To be a Jew is an extraordinary obligation to study. One must be familiar with all the national civilizations with which Jews are involved, or have closer contact. This is especially true for the Diaspora Jew, because Jews in Israel are just as apt as any other people to overdo national navel-gazing. They are so occupied with their own affairs that they have little attention left for the world at large, unsurprisingly, as the affairs of the neighborhood are often life and death matters. The Diaspora Jews also have their own subcultural egotism, but they are compelled to understand the other local sensitivities, and in order to prevent anti-Semitism from becoming a menace, they attempt to neutralize local xenophobic romanticism in their own way. To save their skin, they must influence public opinion, because if they do not perform this work, it may come to pass that they get killed, and of course this has happened even when they tried diligently to carry out the work, but did not succeed.

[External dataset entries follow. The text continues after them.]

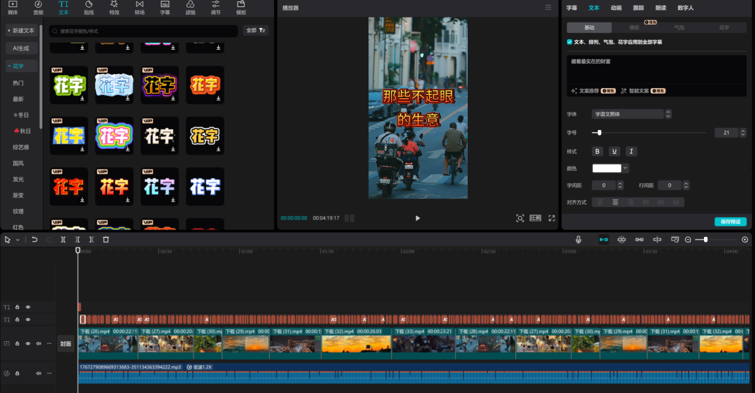Open the 转场 (transitions) panel icon
755x393 pixels.
pyautogui.click(x=139, y=8)
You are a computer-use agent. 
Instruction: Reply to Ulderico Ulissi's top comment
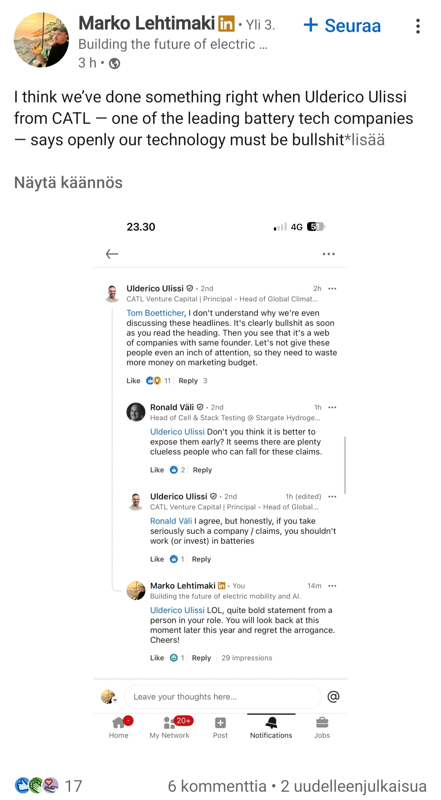pyautogui.click(x=188, y=381)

In the worldly Jew’s circle of friends there are Jews, but there are non-Jews as well. They eat what the locals eat, everywhere. They do not suggest or imply the things the locals like are impure and unholy. They do not distinguish themselves by dress or hairstyle, because they would consider that pointless eccentricity. At most, they distinguish themselves unwittingly. Why only unwittingly? Are they afraid to identify themselves? Do they not want to acknowledge being Jews? I can hear the accusing question. But I never wear anything folkloristic anywhere. Actually, I consider even my immediate material environment accidental. The environment does not impede me in deeper thinking. I am loath to stand out willfully, I am not a concretist-animist. I do not wear my religion or world view on my person as an emblem, I have never worn any kind of badge in my lapel. Most likely, secularization will continue, people want to dispose of their free time themselves, and only occasionally to take part in collective church services they feel are too long. They are reserved in their appreciation of religious rituals, whose essence is that we obey, lower our heads before the eternal and bow frequently.

*

Jews come in as many kinds as there are people. What makes a person a Jew is saying they are one. If they say they are, then this state of affairs probably concerns them, they mull over it, even feel some communality with other Jews, living and dead. It is infrequent for someone of non-Jewish origin to declare themselves Jewish. Every other definition is uncertain, the only sure criterion of Jewish identity is if a person calls him/herself a Jew, and this is so even if neither mother nor father was Jewish.

*

Greater integration is good for Jews: they become one among many. Mass anti-Semitism is not normal in the EU, because the different being neighbors is increasingly normal. The relationship of worldly citizens of big cities to religions resembles their relationship to national cuisines, they enter alternately the restaurants of various nationalities, and do not eat the same dish (solet) every Saturday.

*

Autonomist isolation is not in the interests of Diaspora Jews. It is not to their advantage to descend from the major to the minor circuit, and to develop a minority intimate culture (which possibly comes to require positive discrimination). A more fortunate choice is to validate their own colors while being woven into the whole. Diaspora Jews have a stake in local integration, the prophet Jeremiah already saw it this way and counseled it. Jewish citizens living in various places wish to be a part of the society and culture of their country-city. What does integration mean? It means they respect the law, pay taxes, and participate in public life, they speak the local language either as their native language or as a learned language, they become familiar with the culture of the local majority, and try to augment it. On the other hand, Jewish communities are loosely connected parts of a kind of virtual world Jewish community, they are related to each other and to the Jews of Israel.